[Catatan dari sebuah sumber data]
********************

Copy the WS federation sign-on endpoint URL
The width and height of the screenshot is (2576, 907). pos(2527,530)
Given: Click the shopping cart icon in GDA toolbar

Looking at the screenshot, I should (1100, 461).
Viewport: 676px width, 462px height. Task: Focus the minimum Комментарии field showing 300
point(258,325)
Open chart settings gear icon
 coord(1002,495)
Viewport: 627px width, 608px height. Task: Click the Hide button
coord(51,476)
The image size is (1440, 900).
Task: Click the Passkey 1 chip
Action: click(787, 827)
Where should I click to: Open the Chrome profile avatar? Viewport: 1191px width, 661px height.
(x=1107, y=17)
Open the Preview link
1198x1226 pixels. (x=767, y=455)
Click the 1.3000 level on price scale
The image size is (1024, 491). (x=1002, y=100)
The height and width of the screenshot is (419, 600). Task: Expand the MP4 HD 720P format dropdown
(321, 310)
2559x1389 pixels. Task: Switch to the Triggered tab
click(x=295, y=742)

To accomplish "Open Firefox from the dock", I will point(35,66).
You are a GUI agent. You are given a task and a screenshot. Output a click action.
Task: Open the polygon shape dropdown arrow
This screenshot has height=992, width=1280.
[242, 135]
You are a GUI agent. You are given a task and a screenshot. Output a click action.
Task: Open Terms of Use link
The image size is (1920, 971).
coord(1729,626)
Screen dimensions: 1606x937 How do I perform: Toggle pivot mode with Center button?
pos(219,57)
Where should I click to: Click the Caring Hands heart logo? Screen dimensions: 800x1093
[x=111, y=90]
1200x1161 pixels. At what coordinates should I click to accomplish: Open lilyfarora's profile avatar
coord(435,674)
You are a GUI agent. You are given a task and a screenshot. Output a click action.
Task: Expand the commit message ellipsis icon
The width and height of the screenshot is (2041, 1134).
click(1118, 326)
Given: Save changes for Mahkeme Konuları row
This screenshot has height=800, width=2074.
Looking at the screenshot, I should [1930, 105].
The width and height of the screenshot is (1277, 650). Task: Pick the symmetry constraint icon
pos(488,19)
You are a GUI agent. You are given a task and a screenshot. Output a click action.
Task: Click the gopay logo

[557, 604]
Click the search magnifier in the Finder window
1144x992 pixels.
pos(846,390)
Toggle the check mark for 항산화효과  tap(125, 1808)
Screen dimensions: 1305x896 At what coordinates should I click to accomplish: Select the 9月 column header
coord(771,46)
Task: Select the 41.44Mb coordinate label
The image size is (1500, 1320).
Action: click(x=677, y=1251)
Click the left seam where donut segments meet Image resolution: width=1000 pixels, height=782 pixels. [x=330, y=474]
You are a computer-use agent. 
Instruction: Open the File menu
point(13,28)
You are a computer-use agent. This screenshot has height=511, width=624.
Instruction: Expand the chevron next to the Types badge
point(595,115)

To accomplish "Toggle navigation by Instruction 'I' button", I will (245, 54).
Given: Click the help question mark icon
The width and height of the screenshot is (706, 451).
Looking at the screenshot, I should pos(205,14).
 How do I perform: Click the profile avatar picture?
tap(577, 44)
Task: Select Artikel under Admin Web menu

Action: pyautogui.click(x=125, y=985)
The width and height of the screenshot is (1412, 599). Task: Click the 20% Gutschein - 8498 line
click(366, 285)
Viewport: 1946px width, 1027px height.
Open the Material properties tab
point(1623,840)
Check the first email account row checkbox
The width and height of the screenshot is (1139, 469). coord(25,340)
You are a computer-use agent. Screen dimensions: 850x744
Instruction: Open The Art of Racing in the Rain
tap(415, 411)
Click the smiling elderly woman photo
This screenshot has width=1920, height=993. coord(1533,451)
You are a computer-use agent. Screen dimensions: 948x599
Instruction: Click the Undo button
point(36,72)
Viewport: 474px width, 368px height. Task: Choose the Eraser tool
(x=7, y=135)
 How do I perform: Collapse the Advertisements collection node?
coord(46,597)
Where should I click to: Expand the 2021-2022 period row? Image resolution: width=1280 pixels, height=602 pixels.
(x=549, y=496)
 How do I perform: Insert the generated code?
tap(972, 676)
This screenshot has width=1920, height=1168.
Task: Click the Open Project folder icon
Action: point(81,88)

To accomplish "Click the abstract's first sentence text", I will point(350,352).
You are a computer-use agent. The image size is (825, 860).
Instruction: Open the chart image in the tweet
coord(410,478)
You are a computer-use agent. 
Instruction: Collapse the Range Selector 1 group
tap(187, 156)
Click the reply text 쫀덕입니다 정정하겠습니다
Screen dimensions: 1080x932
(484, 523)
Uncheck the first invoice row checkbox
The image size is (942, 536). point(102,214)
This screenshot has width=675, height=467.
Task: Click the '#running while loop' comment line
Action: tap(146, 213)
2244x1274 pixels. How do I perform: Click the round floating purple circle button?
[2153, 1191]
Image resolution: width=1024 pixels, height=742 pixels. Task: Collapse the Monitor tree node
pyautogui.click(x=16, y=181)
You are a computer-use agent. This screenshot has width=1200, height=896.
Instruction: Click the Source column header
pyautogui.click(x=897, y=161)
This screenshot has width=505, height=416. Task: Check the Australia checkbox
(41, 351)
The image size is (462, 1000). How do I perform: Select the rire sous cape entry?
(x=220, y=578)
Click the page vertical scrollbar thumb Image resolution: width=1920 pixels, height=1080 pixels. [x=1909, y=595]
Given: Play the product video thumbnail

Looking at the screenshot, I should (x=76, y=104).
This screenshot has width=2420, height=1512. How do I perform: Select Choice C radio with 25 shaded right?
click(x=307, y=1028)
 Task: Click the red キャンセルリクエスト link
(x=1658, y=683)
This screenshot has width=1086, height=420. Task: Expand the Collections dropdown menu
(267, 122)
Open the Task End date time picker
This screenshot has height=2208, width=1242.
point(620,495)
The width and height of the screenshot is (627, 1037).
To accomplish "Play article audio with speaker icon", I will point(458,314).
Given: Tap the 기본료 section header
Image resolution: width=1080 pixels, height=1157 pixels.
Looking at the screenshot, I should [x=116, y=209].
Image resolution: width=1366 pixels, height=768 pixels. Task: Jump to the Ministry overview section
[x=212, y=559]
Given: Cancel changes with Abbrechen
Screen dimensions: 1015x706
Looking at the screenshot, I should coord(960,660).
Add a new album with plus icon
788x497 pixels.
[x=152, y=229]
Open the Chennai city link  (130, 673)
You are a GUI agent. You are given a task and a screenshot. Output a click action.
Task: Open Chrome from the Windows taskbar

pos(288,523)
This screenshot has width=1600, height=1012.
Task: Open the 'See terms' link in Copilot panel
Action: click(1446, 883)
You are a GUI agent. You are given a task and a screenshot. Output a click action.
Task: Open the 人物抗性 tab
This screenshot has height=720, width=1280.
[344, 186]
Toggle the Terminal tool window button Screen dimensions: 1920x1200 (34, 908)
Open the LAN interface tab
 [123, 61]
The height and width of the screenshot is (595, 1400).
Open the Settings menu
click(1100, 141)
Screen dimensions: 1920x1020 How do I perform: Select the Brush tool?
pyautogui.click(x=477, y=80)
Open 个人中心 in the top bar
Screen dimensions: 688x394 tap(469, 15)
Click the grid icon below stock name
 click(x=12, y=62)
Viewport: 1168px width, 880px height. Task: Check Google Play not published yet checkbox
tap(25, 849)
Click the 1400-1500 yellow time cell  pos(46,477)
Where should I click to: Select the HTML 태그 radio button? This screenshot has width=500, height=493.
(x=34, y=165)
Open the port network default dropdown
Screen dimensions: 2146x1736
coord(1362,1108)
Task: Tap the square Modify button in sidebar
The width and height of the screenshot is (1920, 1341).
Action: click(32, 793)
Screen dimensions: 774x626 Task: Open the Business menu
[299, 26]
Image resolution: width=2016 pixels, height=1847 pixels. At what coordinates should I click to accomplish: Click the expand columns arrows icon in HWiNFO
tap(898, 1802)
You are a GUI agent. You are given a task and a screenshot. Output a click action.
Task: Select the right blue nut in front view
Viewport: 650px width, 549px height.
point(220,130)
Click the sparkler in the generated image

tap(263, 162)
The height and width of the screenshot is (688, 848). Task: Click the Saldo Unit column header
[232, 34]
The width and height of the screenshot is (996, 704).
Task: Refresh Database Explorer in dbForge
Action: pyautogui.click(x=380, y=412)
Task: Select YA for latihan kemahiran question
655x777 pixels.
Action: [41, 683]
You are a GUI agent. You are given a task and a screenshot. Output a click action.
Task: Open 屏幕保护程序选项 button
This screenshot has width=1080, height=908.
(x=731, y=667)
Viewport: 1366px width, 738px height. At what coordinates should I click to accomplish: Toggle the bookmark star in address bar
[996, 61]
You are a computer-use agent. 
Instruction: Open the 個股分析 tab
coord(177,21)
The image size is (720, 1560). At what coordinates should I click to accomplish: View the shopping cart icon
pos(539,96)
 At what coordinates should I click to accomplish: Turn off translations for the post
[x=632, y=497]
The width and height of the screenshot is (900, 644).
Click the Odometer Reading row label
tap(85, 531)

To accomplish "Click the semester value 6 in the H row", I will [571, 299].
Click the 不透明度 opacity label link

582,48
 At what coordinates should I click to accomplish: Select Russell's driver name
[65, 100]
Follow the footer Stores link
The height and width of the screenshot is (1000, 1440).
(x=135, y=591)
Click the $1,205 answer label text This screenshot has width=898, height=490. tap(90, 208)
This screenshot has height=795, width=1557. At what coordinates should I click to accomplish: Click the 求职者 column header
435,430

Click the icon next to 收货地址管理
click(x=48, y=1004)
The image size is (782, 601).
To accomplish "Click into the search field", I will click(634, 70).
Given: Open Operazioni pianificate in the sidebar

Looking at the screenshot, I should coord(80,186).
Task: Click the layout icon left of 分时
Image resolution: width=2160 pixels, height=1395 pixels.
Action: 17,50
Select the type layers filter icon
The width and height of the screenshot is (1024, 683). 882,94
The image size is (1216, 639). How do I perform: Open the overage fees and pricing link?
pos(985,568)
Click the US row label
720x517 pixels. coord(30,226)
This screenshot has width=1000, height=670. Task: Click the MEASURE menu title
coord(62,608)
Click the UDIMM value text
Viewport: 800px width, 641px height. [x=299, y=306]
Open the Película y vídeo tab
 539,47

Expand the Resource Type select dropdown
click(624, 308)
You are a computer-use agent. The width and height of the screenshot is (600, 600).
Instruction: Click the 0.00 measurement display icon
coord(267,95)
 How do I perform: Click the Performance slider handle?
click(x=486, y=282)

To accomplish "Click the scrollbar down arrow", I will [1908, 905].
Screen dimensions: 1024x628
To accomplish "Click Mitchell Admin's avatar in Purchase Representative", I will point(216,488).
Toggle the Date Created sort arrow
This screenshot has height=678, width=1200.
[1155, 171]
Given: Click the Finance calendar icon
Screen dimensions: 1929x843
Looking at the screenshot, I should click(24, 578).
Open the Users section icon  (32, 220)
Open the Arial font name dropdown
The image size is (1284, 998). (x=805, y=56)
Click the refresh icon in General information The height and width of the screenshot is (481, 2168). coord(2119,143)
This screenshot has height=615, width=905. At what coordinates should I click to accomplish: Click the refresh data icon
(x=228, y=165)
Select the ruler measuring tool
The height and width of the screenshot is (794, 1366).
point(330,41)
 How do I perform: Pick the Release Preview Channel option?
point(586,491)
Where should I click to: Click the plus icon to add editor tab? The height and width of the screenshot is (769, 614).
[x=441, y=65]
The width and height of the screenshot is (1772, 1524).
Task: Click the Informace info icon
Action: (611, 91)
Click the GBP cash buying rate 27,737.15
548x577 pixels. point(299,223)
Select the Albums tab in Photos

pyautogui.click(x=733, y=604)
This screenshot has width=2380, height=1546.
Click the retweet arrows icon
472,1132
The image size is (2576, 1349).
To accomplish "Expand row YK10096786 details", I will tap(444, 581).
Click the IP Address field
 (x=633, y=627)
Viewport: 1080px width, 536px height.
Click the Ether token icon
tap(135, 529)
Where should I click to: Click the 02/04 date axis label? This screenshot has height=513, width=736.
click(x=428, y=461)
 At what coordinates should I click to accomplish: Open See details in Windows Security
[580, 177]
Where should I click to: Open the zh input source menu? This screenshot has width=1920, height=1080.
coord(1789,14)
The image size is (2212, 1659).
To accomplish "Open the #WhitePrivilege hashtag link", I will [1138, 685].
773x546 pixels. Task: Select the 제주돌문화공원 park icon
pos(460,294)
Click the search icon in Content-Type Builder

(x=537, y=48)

********************

Soal -
Identifikasi setiap baris dalam catatan di atas yang memuat kata "with", lalu salin baris-baris tersebut.

Penyelesaian Tugas -
Screen dimensions: 1606x937 How do I perform: Toggle pivot mode with Center button?
This screenshot has width=2420, height=1512. How do I perform: Select Choice C radio with 25 shaded right?
To accomplish "Play article audio with speaker icon", I will point(458,314).
Given: Cancel changes with Abbrechen
Add a new album with plus icon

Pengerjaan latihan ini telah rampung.